24 décembre 1994, Tuk-Tuk, Sumatra
Aujourd’hui je veux traverser la caldeira en
bateau. Le marché de Prapat a la
réputation d’être animé, bruyant et coloré. C’est tout ce qu’il me faut.
C’est vrai. Des carottes sont guillotinées. Des mangues rouges de sang sont égorgées. Et ça bavarde, discute, papote, conteste. Les bananes sont soupesées, examinées, dépucelées. On me pousse, on me frotte les jambes avec des cabas. On me repousse. Je suis dans un labyrinthe. A gauche, un restaurant : trois bancs, une planche posée sur une caisse. Au « comptoir », une femme se cure le nez, les yeux dans le vague, tandis que son marmot barbote à plaisir dans une flaque boueuse, épaisse, imbibée de pétrole. Derrière elle, une octogénaire décharnée… s’acharne à compter et à recompter ses billets. Penchée, courbée, pour mieux voir son argent. Il y a des bidons, des ballons, des baluchons qui pendent, qui s’agrippent, qui s’agrafent. On marche sur une carotte, on butte sur une banane, on s’écorche sur une racine.
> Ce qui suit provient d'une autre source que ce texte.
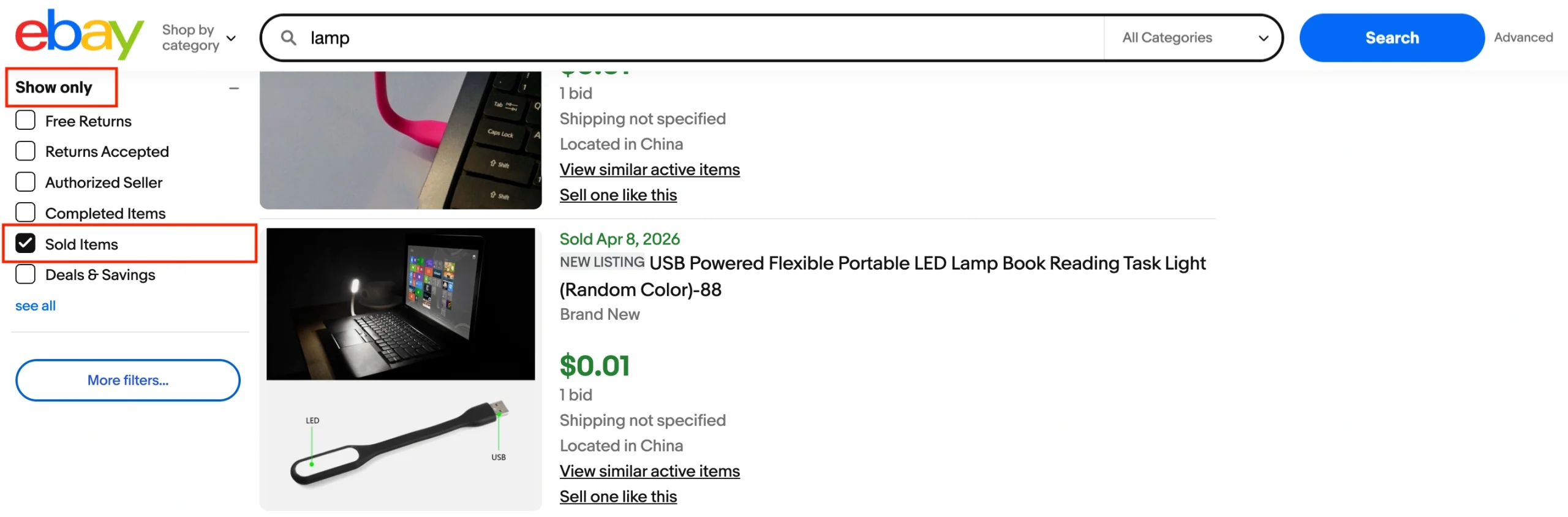Open the All Categories dropdown

(1193, 38)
(Ces fruits prisés des Chinois, sentent tellement mauvais qu'il est interdit de les amener dans les chambres d'hôtel.)
(Mangoustans)
Sur le ferry, les femmes chargées de paniers
pleins, de caisses insensées qu’elles tiennent en équilibre sur la tête,
montent la passerelle de bois. L’une d’elles ressort du bateau et hurle et crie
et gesticule après un hypothétique ennemi. Une dame respectable passait par là.
Elle reçoit une gifle de la furie. La foule se précipite. Des bras, des jambes,
des coups. Elle prend partie. Elle protège. Elle riposte.
Le pont est jonché de valises gonflées, de
régimes de bananes, de poulets abasourdis, encombré d’un lit familial bleu
pâle…usé, de planches à raboter et même d’un maigre cheval timide.